Exercise details: In the records below, the line with "This screenshot has width=1204, height=1008." and every line after it must be written out exactly; no pictures belong in the result.

Given data:
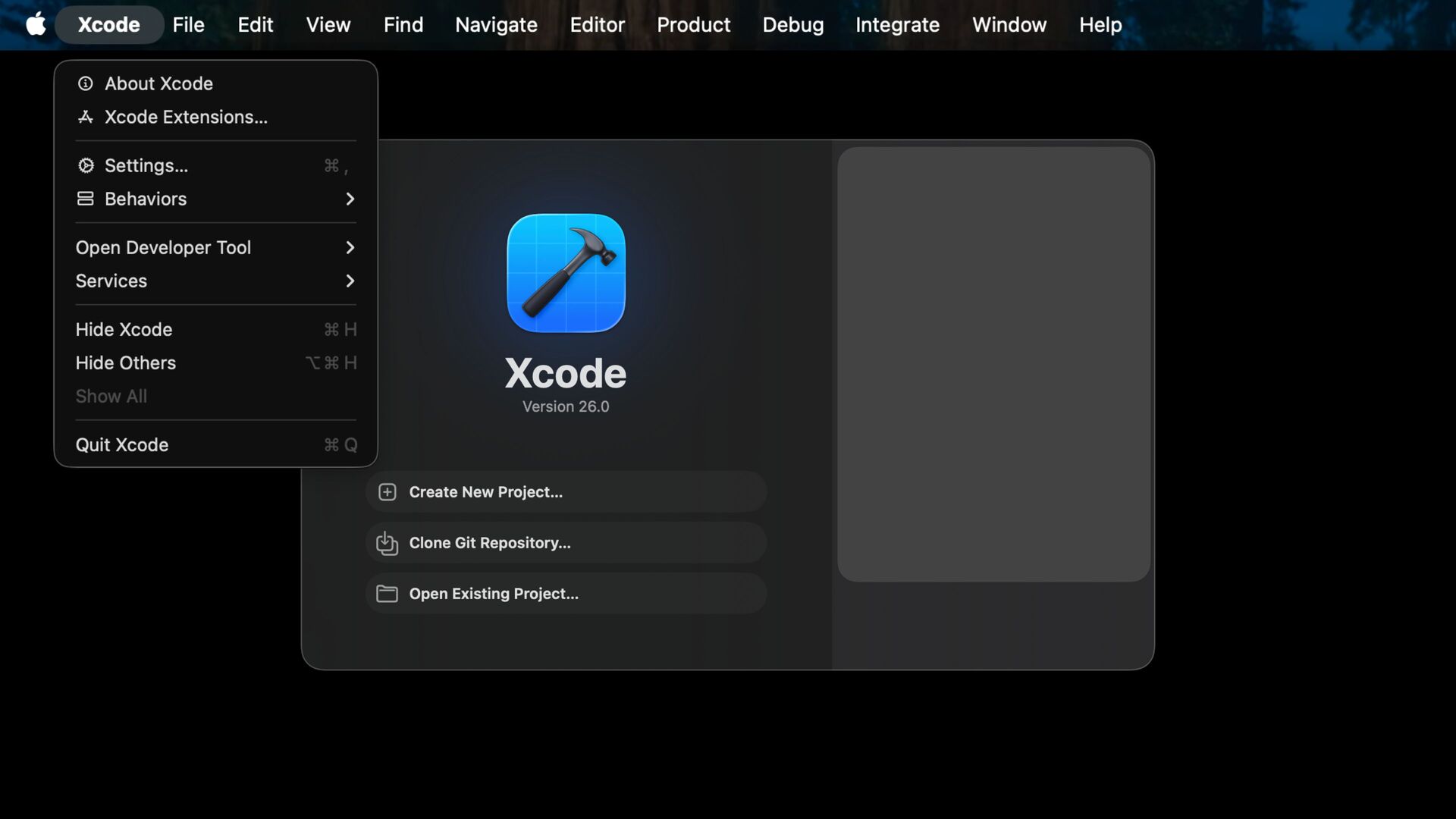
Task: Expand the Services submenu chevron
Action: 350,281

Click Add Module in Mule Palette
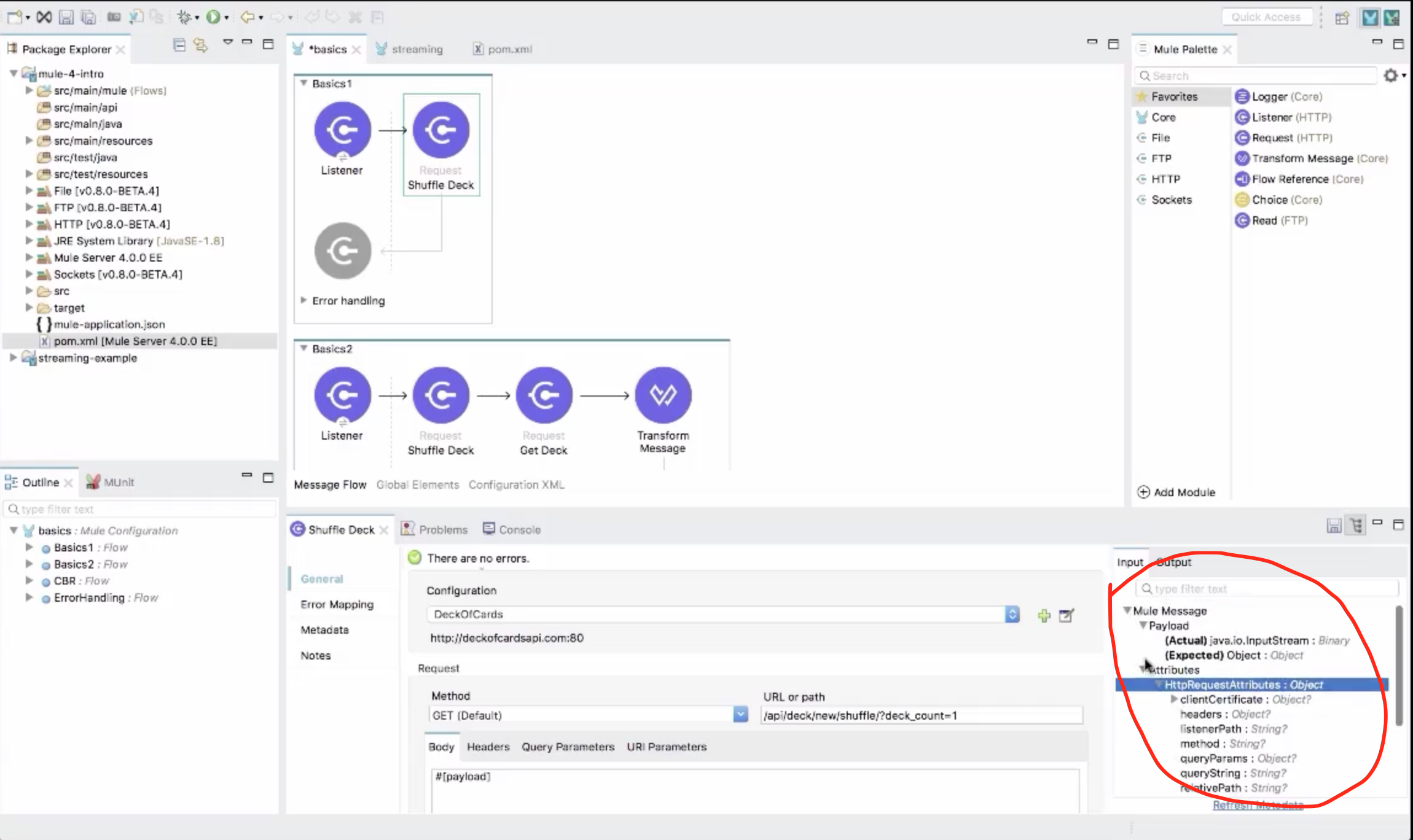coord(1176,492)
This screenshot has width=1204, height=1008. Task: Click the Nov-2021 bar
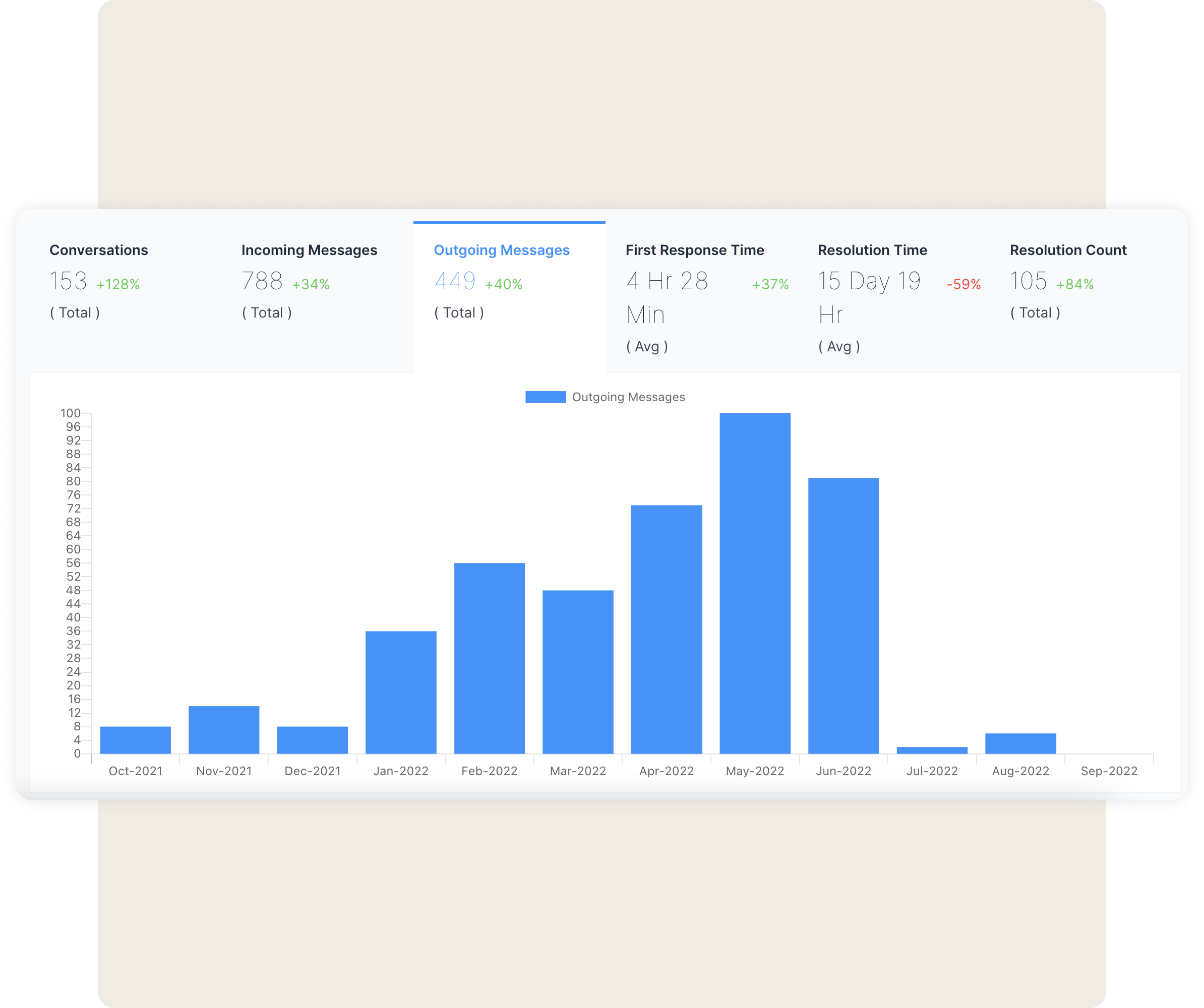click(224, 729)
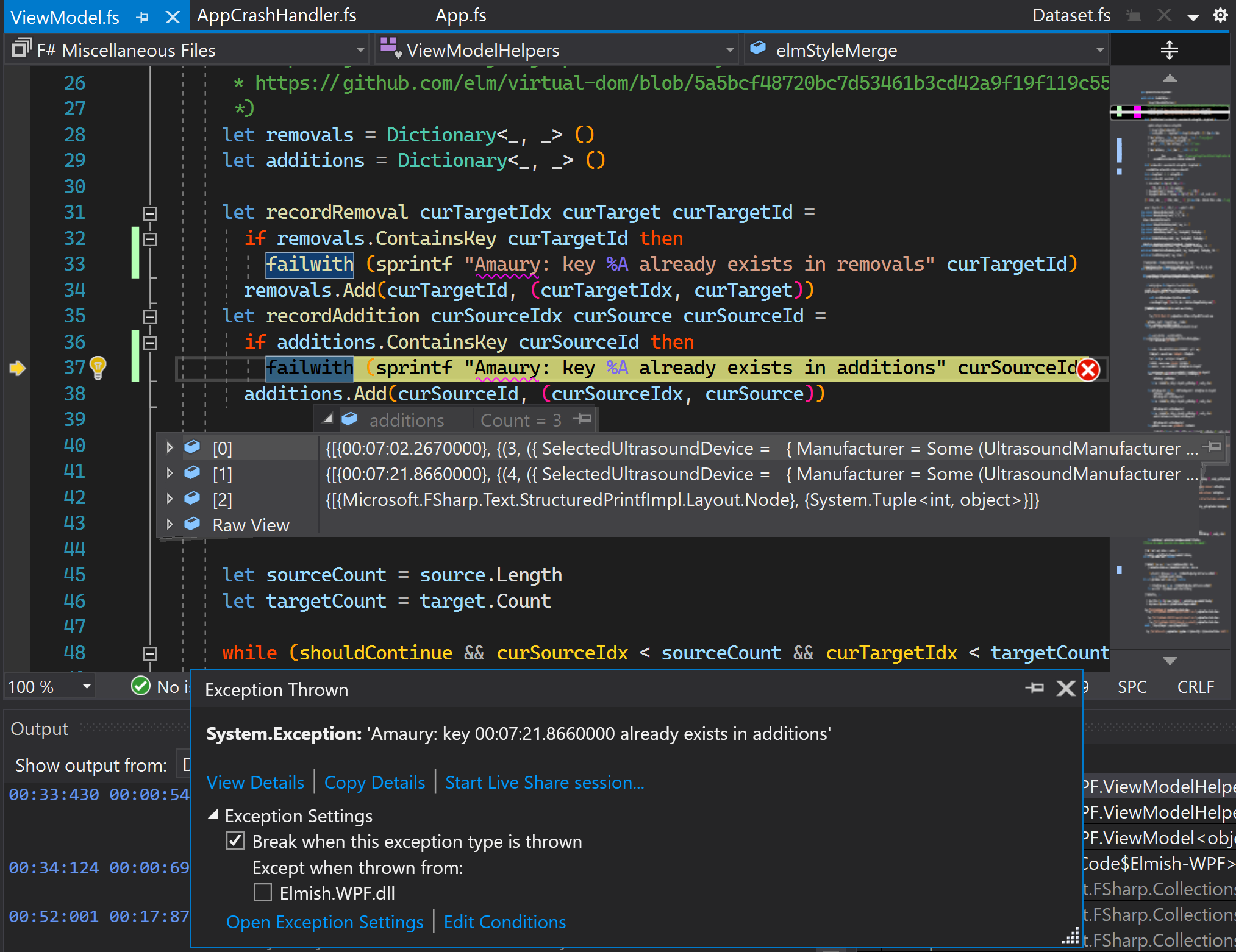Click the lightbulb quick actions icon
This screenshot has width=1236, height=952.
point(98,368)
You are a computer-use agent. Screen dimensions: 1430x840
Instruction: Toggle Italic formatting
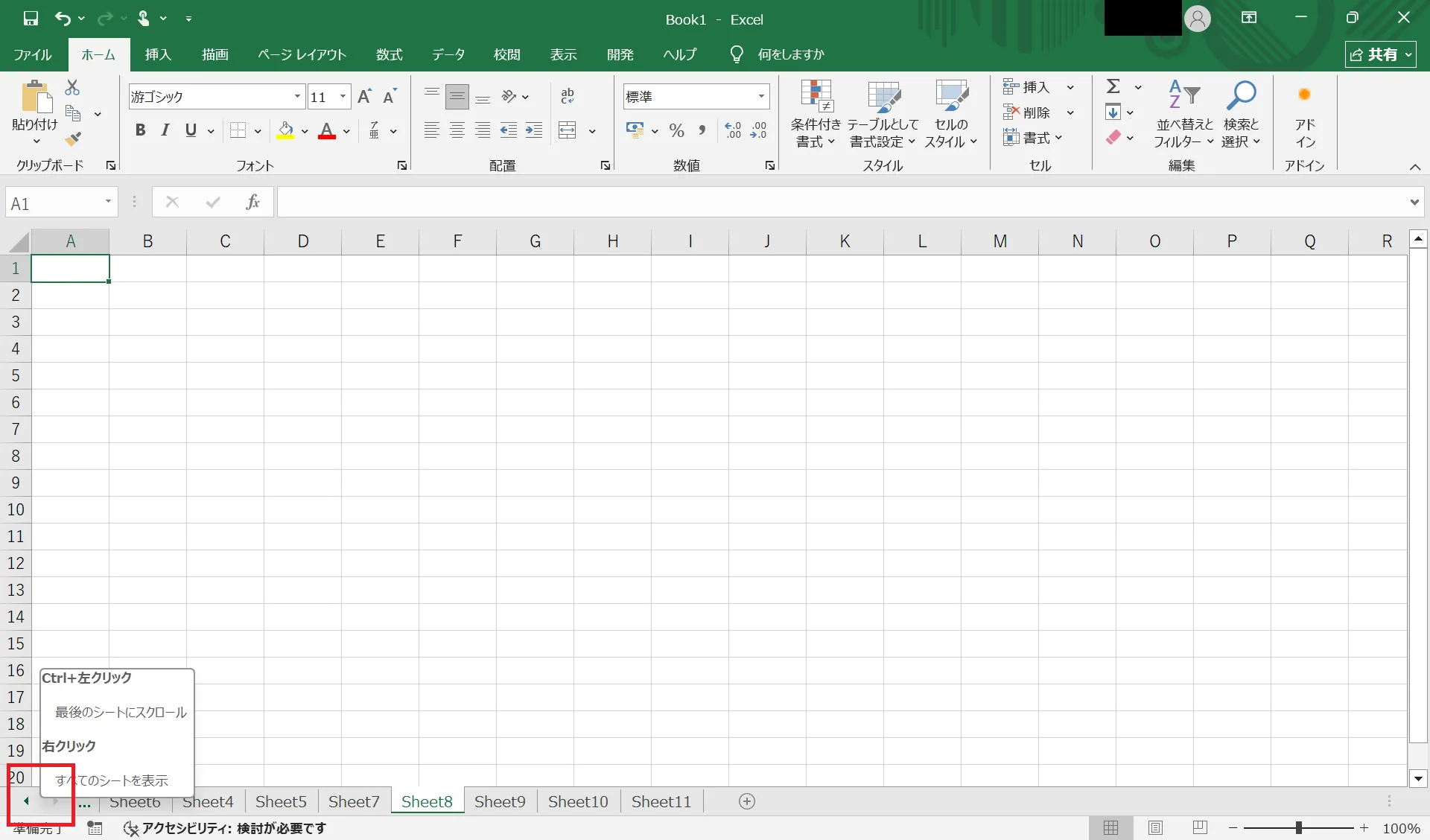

Final answer:
This screenshot has width=1204, height=1008. Task: Click the Nov-2021 bar
click(224, 729)
Click the lightbulb quick actions icon
This screenshot has width=1236, height=952.
point(98,368)
You are a computer-use agent. Screen dimensions: 1430x840
Instruction: Toggle Italic formatting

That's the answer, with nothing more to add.